• [What the task asks] Once the line containing "Withdrawal from contract (466, 2010)" is found in the records below, return it and each following line exactly, up to and including the line containing "[Volgende pagina] (80, 1559)", and nothing else.

• [Input]

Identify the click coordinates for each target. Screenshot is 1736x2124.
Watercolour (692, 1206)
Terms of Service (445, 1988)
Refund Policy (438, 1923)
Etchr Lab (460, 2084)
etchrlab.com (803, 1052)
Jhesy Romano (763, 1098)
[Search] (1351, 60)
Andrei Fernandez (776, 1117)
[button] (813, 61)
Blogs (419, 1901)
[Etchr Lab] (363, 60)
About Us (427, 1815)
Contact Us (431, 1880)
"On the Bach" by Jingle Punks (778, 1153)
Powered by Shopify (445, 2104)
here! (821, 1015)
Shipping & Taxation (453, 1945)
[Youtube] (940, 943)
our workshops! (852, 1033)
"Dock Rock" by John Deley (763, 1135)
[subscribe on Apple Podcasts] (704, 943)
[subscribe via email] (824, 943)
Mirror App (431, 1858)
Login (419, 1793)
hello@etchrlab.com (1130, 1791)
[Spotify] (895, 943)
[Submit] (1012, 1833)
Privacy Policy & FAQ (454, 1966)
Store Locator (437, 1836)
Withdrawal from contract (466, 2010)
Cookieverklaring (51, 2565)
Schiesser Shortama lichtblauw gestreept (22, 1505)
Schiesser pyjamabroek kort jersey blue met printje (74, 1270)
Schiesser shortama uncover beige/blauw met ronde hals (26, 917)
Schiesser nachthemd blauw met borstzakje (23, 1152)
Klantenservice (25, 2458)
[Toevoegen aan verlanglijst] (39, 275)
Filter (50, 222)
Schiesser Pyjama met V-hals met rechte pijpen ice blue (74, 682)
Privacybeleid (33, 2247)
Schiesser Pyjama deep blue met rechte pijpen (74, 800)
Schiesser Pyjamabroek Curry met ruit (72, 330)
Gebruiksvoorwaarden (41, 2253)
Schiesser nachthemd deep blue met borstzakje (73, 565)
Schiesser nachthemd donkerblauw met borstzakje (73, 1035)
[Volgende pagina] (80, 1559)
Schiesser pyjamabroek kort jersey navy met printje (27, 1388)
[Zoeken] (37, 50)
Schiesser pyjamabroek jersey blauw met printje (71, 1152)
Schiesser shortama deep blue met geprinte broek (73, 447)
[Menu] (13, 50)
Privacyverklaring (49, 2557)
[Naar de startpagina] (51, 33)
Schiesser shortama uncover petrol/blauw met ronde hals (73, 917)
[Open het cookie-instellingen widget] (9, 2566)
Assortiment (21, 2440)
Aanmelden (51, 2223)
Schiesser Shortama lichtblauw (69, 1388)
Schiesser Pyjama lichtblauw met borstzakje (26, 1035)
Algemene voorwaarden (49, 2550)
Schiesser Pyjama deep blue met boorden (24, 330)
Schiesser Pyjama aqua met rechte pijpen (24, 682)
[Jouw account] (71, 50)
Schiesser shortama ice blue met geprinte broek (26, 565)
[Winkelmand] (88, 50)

• [Exercise solution]
Withdrawal from contract (466, 2010)
Cookieverklaring (51, 2565)
Schiesser Shortama lichtblauw gestreept (22, 1505)
Schiesser pyjamabroek kort jersey blue met printje (74, 1270)
Schiesser shortama uncover beige/blauw met ronde hals (26, 917)
Schiesser nachthemd blauw met borstzakje (23, 1152)
Klantenservice (25, 2458)
[Toevoegen aan verlanglijst] (39, 275)
Filter (50, 222)
Schiesser Pyjama met V-hals met rechte pijpen ice blue (74, 682)
Privacybeleid (33, 2247)
Schiesser Pyjama deep blue met rechte pijpen (74, 800)
Schiesser Pyjamabroek Curry met ruit (72, 330)
Gebruiksvoorwaarden (41, 2253)
Schiesser nachthemd deep blue met borstzakje (73, 565)
Schiesser nachthemd donkerblauw met borstzakje (73, 1035)
[Volgende pagina] (80, 1559)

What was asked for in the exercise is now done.